Various interpretations have been given about the meaning of this threefold structure of threes. Three, of course, is the number of the divine Trinity, signifying in this case the perfect unity and loving reciprocity that has existed from all eternity among Father, Son, and Holy Spirit. Lightfoot suggested the following categorization of the nine graces: the first three comprising habits of the Christian mind, the second reflecting social intercourse and neighborly concern, and the third exhibiting the principles that guide a Christian’s conduct. More simply still, J. Stott has described this list as a cluster of nine Christian graces that portray the believer’s attitude to God, to other people, and to himself. While these are all helpful ways of analyzing this description of the kind of ethical character produced in those who walk according to the Spirit, we should not press any of these subdivisions too far. Each of the nine qualities flows into one another, mutually enriching and reinforcing the process of sanctification in the life of the believer.
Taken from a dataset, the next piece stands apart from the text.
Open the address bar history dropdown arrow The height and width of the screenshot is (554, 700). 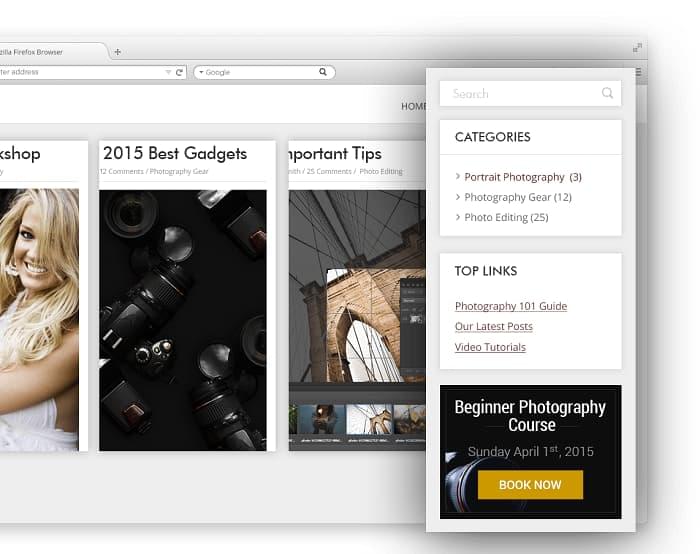click(x=168, y=72)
The concept of fruitfulness is well attested in Paul’s other writings as well as throughout the Old Testament. Israel, for example, is frequently referred to as the “vineyard” of the Lord (cf. Isa 5:2–4; Hos 14:6). Likewise the man who delights in the law of the Lord and walks in his way is compared to “a tree planted by streams of water, which yields its fruit in season” (Ps 1:3). As we saw earlier, Paul deliberately contrasted the fruit (singular) of the Spirit with the works (plural) of the flesh. The former results from God’s supernatural reshaping and transforming of human life, whereas the latter are contrived and manufactured out of the old sinful nature. Again, we should sit back and contemplate the beauty of this image rather than overinterpreting and analyzing it to death as W. Perkins came close to doing in his allegorical reading of this passage: “And by this, much is signified: namely, that the church is the garden of God, that teachers are planters and setters, that believers are trees of righteousness, but the Spirit of God is the sap and life of them, and good works and virtues are the fruits which they bear.” Here, then, are the evidences of a Spirit-filled life.

Love (agapē). “Love” is one of the most frequently used words in Paul’s vocabulary, the noun agapē occurring seventy-five times, and the verb agapaō, “to show love,” thirty-four times in his writings. It is significant that love heads the list of these nine graces of the Christian life. Paul might well have placed a period after love and moved on into the conclusion of his letter, for love is not merely “first among equals” in this listing but rather the source and fountain from which all of the other graces flow. Before love is the fruit of the Spirit in the life of the believer, it is the underlying disposition and motivating force in election, creation, incarnation and atonement. As C. S. Lewis put it so well, “God, who needs nothing, loves into existence wholly superfluous creatures in order that he may love and perfect them. He creates the universe, already foreseen—or should we say ‘seeing’? there are no tenses in God—the buzzing cloud of flies about the cross, the flayed back pressed against the uneven stake, the nails driven through the mesial nerves, the repeated incipient suffocation as the body droops, the repeated torture of back and arms as it is time after time, for breath’s sake hitched up.… This is the diagram of love Himself, the inventor of all loves.”97

Love as a characteristic of the Christian life is consequent upon God’s unfathomable love and infinite mercy toward us. For Paul this was foundational to everything he had said and would yet say in Galatians—“I live by faith in the Son of God, who loved me and gave himself for me” (2:20). The result of the transforming, sanctifying ministry of the Holy Spirit in our lives is just this: that we are enabled to love one another with the same kind of love that God loves us. Paul profiled this kind of love in 1 Cor 13; it is a love that “seeks not its own.”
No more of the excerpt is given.